REQUIRED ACTION: In the listing that follows, the lines starting at the one containing "Click the 3D View Scale slider" and ending at the one containing "Click the 0.183 return value" are to be returned exactly, both boundary lines included, and no others.

DATA FOR REVIEW:
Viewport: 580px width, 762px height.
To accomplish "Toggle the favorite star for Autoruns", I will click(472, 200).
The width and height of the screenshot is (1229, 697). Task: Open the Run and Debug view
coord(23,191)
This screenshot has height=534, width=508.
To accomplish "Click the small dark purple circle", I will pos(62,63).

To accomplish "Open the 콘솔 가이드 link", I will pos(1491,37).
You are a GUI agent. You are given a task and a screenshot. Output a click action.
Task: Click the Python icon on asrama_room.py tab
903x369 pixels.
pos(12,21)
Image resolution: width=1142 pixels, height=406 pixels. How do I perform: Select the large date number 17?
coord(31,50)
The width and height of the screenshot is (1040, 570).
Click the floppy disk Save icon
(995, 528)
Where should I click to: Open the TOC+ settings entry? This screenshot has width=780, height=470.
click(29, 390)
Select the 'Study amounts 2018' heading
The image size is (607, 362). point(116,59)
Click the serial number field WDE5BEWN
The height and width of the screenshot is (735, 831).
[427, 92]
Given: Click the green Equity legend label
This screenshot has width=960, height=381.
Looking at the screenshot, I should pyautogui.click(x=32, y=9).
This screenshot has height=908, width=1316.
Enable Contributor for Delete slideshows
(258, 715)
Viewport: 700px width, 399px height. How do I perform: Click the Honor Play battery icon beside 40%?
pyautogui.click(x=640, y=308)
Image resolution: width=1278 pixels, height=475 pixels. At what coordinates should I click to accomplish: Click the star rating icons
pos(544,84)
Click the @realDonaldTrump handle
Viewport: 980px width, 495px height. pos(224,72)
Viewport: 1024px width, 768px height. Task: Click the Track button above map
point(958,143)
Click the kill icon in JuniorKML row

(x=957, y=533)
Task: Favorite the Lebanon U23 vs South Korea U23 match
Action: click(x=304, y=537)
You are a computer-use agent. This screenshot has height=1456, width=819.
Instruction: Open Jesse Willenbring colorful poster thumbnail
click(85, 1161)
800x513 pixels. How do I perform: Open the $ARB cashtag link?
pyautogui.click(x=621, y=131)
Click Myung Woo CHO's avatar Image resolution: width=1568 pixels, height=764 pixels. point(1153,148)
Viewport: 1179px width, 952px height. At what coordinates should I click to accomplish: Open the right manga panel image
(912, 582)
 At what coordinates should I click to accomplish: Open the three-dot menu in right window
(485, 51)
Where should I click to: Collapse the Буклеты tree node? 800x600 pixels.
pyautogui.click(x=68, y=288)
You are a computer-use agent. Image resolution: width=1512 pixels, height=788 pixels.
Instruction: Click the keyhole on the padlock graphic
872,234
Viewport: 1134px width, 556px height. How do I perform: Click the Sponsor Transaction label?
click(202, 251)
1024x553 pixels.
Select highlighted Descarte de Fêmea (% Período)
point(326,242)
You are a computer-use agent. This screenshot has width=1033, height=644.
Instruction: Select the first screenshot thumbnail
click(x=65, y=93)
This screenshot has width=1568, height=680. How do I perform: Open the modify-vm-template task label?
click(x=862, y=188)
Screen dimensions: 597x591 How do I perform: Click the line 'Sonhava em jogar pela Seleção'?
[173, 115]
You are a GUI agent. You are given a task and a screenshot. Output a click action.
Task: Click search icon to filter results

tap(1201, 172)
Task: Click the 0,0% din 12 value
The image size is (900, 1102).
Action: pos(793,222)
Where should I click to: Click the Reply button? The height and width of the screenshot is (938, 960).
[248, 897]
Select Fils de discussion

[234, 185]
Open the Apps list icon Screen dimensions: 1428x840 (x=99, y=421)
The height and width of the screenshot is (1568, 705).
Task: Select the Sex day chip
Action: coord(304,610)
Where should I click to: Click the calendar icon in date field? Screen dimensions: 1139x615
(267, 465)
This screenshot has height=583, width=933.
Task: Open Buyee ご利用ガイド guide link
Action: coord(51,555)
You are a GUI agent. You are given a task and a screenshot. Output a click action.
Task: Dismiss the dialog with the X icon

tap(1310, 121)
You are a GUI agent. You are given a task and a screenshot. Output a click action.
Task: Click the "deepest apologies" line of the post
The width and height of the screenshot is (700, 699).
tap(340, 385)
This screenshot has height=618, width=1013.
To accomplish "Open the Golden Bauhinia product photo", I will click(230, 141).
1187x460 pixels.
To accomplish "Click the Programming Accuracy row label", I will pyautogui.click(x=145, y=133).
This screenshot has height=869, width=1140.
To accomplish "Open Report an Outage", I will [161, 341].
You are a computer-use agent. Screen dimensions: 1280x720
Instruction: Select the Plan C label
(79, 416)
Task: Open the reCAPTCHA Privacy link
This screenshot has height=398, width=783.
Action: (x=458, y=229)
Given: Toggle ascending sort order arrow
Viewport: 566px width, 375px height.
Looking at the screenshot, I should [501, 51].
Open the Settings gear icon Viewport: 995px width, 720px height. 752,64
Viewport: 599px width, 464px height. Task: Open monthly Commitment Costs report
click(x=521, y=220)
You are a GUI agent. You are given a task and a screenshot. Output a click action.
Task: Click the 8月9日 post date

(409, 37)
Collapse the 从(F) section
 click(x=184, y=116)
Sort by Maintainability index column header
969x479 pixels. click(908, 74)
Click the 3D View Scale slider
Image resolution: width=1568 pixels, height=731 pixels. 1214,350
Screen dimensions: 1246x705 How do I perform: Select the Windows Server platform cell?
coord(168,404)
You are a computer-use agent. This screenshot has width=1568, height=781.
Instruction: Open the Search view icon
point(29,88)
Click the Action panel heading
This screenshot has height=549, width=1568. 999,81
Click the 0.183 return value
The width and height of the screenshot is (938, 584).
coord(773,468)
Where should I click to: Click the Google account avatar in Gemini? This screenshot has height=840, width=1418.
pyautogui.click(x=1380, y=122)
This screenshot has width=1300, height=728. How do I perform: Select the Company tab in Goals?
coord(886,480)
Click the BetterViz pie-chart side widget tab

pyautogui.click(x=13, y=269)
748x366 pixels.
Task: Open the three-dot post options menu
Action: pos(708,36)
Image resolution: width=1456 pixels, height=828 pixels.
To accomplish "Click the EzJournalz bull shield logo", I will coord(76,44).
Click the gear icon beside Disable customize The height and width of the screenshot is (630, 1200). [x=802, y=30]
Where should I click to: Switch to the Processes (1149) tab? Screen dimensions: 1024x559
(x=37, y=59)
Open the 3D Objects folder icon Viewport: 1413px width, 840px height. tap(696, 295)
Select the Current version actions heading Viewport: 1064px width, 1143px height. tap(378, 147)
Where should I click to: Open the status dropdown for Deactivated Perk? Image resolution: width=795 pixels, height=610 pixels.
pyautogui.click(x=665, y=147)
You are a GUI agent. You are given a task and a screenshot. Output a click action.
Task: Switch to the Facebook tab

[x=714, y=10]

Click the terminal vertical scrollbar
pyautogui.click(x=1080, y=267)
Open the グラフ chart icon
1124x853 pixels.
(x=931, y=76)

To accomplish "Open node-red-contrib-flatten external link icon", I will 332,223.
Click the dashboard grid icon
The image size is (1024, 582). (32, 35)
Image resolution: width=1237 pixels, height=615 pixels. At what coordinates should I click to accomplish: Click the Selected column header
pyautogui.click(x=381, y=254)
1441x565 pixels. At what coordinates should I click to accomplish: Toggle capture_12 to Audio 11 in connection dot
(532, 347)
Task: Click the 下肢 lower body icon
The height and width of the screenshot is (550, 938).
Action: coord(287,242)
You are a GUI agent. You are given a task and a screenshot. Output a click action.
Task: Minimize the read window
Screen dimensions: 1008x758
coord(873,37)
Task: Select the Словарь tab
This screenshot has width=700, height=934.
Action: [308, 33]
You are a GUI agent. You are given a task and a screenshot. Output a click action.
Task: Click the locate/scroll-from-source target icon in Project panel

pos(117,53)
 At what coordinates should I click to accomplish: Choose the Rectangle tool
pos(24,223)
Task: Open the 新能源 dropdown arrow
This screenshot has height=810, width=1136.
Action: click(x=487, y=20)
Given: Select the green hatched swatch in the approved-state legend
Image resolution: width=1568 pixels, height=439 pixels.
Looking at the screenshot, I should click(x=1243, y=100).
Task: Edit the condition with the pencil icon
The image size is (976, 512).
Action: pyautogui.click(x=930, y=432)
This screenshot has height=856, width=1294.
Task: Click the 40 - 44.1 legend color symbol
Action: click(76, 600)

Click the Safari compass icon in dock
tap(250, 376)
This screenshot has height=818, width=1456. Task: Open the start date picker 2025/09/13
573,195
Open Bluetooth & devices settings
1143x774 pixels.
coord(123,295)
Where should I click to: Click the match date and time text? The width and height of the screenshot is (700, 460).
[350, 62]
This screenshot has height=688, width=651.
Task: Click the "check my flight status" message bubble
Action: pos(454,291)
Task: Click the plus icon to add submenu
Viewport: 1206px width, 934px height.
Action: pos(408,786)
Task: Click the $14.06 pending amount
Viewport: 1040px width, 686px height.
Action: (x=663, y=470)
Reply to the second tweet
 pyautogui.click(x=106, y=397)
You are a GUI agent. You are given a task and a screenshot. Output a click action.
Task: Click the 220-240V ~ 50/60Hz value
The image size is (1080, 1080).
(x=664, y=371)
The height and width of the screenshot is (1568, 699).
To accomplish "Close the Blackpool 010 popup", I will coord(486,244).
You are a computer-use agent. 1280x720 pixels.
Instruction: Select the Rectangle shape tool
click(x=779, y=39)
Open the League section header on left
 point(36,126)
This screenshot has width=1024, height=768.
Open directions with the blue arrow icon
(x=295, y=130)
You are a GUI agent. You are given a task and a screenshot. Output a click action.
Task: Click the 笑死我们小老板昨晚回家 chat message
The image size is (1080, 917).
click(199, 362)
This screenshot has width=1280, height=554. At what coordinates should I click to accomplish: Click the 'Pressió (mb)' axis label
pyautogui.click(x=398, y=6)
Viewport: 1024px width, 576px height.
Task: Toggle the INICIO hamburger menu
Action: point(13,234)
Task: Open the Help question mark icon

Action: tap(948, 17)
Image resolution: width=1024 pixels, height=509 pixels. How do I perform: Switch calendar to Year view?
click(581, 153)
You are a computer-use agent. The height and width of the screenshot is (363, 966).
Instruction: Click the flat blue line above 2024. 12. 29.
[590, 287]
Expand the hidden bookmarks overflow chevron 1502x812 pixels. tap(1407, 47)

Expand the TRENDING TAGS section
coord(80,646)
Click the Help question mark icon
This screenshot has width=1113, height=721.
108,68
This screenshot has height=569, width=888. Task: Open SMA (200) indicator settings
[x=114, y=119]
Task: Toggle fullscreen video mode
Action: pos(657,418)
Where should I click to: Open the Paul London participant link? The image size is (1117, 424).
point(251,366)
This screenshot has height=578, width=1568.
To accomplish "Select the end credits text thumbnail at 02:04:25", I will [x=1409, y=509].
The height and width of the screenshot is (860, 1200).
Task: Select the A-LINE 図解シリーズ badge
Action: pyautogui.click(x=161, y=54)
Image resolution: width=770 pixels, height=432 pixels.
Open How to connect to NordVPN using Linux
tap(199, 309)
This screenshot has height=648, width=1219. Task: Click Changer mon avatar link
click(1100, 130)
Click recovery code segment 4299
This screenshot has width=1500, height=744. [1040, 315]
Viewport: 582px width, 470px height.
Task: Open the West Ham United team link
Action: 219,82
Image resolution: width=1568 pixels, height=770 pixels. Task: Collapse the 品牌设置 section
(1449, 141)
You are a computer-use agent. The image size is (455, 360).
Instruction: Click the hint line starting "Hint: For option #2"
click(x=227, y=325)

WRITTEN REPLY:
Click the 3D View Scale slider
Image resolution: width=1568 pixels, height=731 pixels. 1214,350
Screen dimensions: 1246x705 How do I perform: Select the Windows Server platform cell?
coord(168,404)
You are a computer-use agent. This screenshot has width=1568, height=781.
Instruction: Open the Search view icon
point(29,88)
Click the Action panel heading
This screenshot has height=549, width=1568. 999,81
Click the 0.183 return value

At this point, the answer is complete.